Feruza Aripova
Adjunct Assistant Professor
Feruza Aripova is a Center Associate at the Davis Center for Russian and Eurasian Studies at Harvard University. She holds her Ph.D. in World History from Northeastern University. Her research and teaching focus on the nineteenth- and twentieth- century Russian and Soviet history, with a regional focus on Central Asia and Eastern Europe. Her current book project, Fifty Shades of Vice: Decolonizing the Soviet Homophobic Legacy, looks at the lasting impact of Bolshevik sexual politics in the metropole vs. the periphery—particularly the Uzbek SSR (Soviet Socialist Republic)—and inconsistencies in same-sex discourses in Russia and its former imperial borderlands, e.g. the Baltic republics. It further examines the complex historical roots of contemporary homophobia in Russia and the post-Soviet spaces that developed as the result of colonial, political, and ideological continuities.
She is the author of “Tracing the Effects of Soviet Gender and Sexual Politics in Central Asia,” published in Central Asian Affairs (2022). Her article on “Queering the Soviet Pribaltika: Criminal cases of consensual sodomy in Soviet Latvia (1960s-1980s)” was published as a part of Decolonizing Queer Experience LGBT+ Narratives from Eastern Europe and Eurasia, an anthology published in 2020. She is also a co-author of "The Ukrainian-Russian Virtual Flashmob against Sexual Assault" with Janet Johnson, published in The Journal of Social Policy Studies (2018).

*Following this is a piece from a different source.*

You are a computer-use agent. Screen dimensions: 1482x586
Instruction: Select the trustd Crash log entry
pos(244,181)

Feruza Aripova developed and taught undergraduate courses, ranging from the survey course on the U.S. foreign policy to historical and political development in the world since 1945, which includes a comprehensive understanding of America’s global role and its diplomatic strategies to the history of Russia and the Soviet Union at Lehman College, CUNY, MIT and Northeastern University. She also designed and executed two short-term study abroad programs to the Baltic states and Russia in partnership with the Global Experience Office at Northeastern University.